There's nothing quite like a large family gathering to bring out the drama in everyone – especially family reunions where reminiscing, rehashing, and gossiping can spark mayhem. It’s the kind of hilariously chaotic event that makes for even great theater.
An adventurous, new hospitality events class discovered that it also makes for a one-of-a-kind dinner theater experience.
During the fall 2022 semester, students in the William F. Harrah College of Hospitality created a two-week interactive dinner theater engagement in Beam Hall’s Boyd Dining Room called the Moroné Family Reunion. The guestlist consisted of the general public invited to play along with embedded actors as extended Moroné family members while being treated to a delicious Italian dinner.
The students had a hand in both the performance and the behind-the-scenes prep. Responsibilities included all of the logistical planning, such as designing the event’s logo and branding, developing the dinner menu, laying out the floor plan, marketing the event, and assisting with the script.
“In 22 hours of class time, we were able to create something that could stand proudly next to all the best shows in town,” says course instructor Finley Cotrone. “We did some team building the first day of class and then hit the ground running.”
To ensure the students were prepared for the task at hand, Cotrone hand-selected those who were willing to take risks and embrace the creative process. Rather than be graded on the events’ monetary success, the students were evaluated on their ability to collaborate, contribute ideas, and handle conflicts throughout the course.
This emphasis on creative thinking and problem-solving allowed students to focus on the process and the skills they were learning, rather than just the end result. It also fostered a supportive learning environment where they could freely explore their ideas and creativity without fear of failure.
“Having the creative freedom to design the event without a bullet list of instructions made everything feel much more real,” says hospitality senior Jeffrey Kloss, who played Cousin Dom, the event’s disc jockey. “We were given a blank canvas, like we would have had in the real world, and we took it seriously.”
The students received valuable support and guidance from community partners during the planning process. The Dorset Wine Company generously donated wine and vodka for the event series and shared their beverage expertise. The OneSeven Agency worked with students to create a comprehensive marketing plan and press release.
Cotrone, who has a background in interactive theater and improv comedy, enlisted the help of her network to fill character roles. UNLV theatre instructor Kate St-Pierre, who is also the artistic director at the LAB LV, served as the creative director, designing the run of show, creating dynamic characters, and scripting memorable moments. Theatre students were invited to audition for roles.
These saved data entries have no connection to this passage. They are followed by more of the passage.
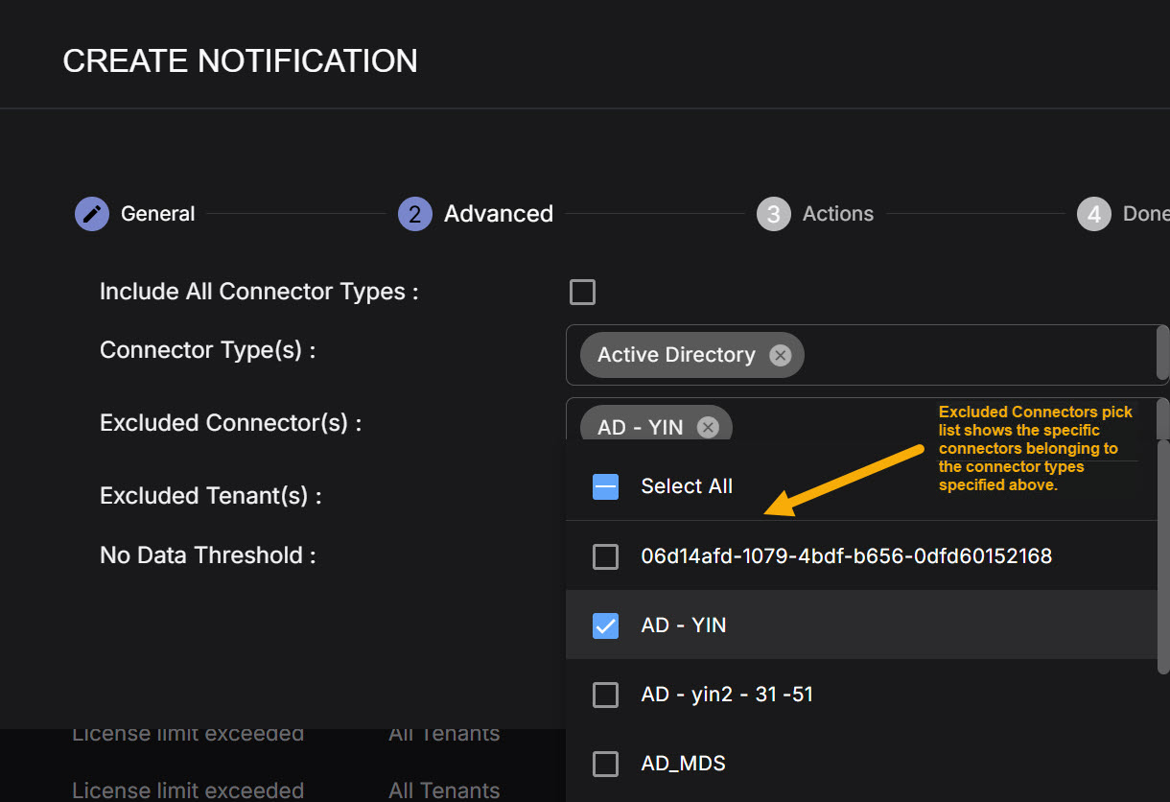Click the Done step label
Screen dimensions: 1170x802
pos(1145,214)
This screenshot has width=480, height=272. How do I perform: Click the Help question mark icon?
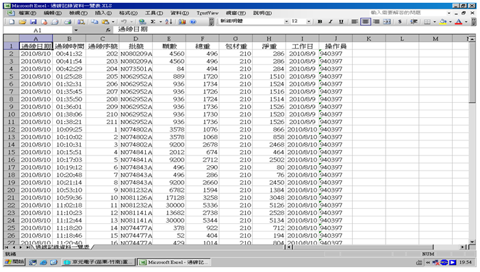click(x=193, y=22)
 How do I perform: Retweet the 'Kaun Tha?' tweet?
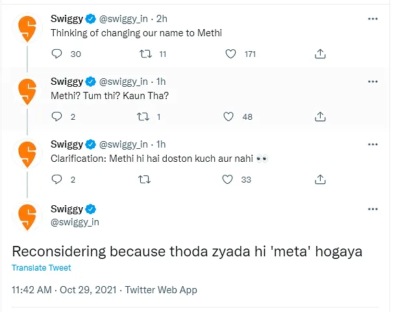[x=143, y=117]
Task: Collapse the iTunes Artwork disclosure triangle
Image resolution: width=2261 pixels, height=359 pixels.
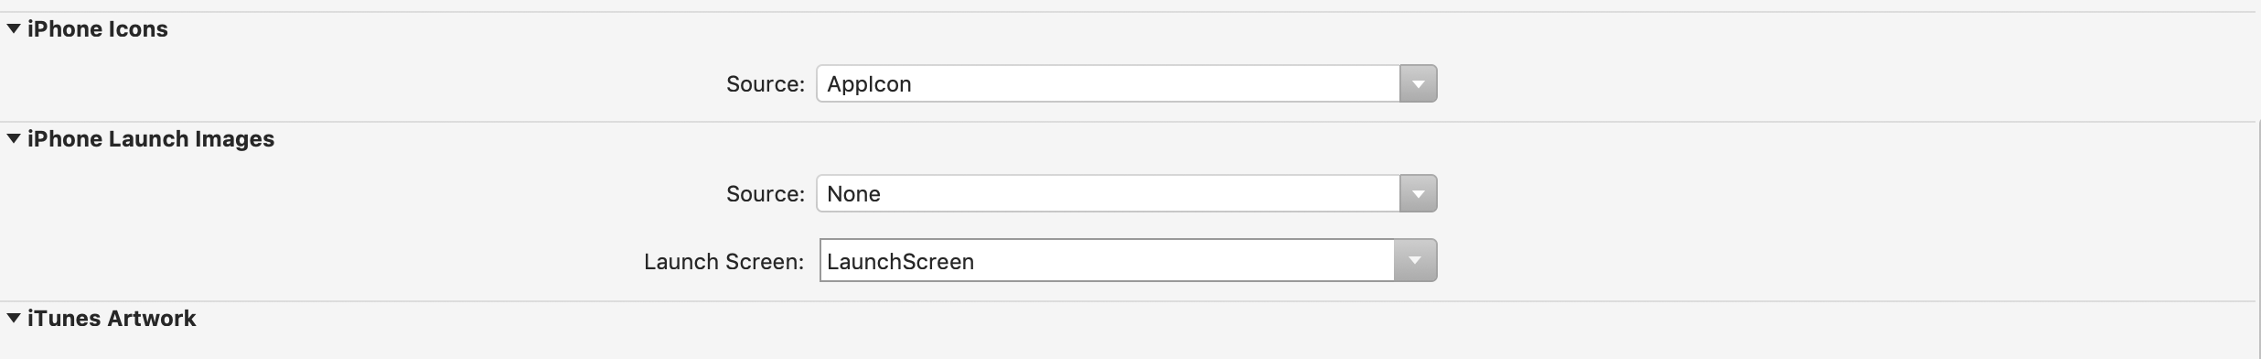Action: pyautogui.click(x=14, y=318)
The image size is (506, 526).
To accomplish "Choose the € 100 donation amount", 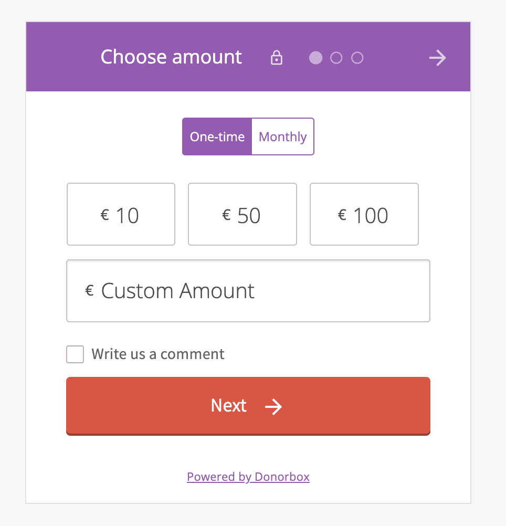I will point(364,214).
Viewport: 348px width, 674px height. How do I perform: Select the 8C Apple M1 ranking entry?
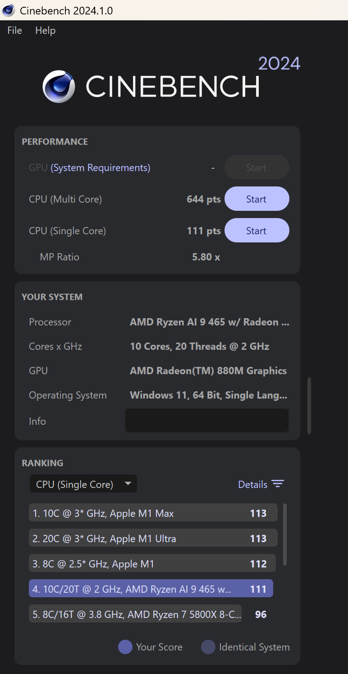point(153,563)
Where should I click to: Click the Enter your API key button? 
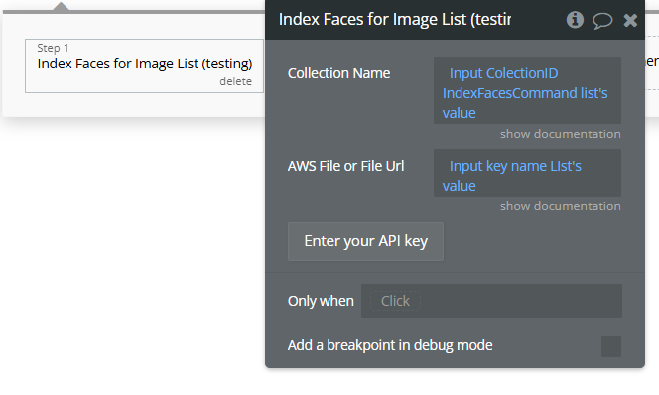coord(365,241)
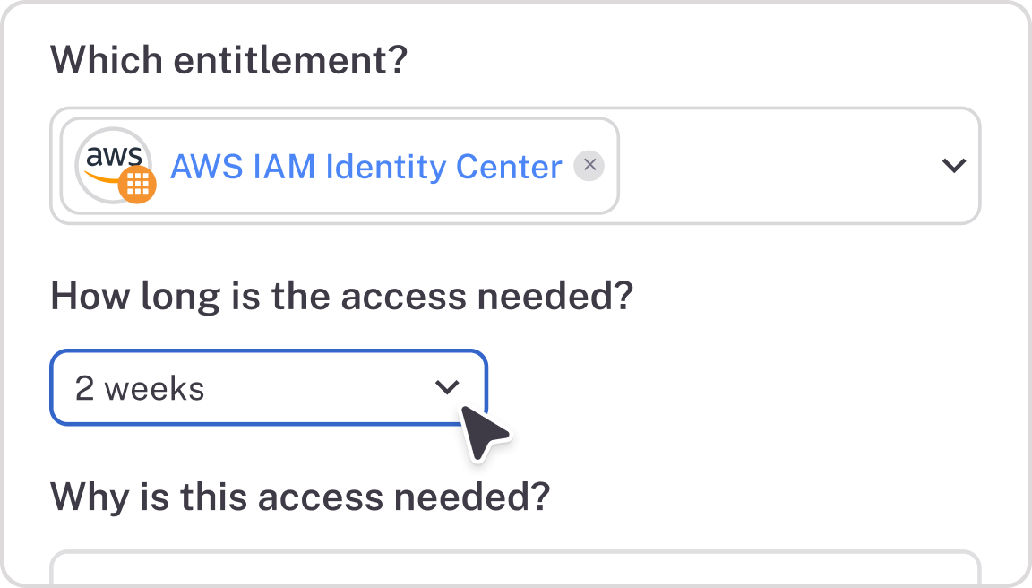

It was a legitimate cast of characters that put the students’ skills to the test in a real-life event setting.
“Our mentality changed from ‘this is a class project’ to ‘this is a real show,’” Kloss says. “It expanded my limits and gave me a creative boost. Now, I can do something like this professionally and not be afraid.”
Serving as the students’ culminating experience, the event challenged students to use every event planning muscle at their disposal. They were charged with applying the principles of organizational behavior to effectively manage volunteers, using their understanding of purchasing and cost control to plan the menu, and employing their hospitality marketing skills to effectively promote the event.
Throughout the course, the students honed their problem-solving, conflict resolution, and team communication skills. Their new improv skills also proved invaluable, allowing them to trust their instincts and adapt to any unexpected challenges.
“If anything, my hope is that all the students walk away with the confidence to try something new,” Cotrone says. “You won’t know if something will be a hit unless you try.”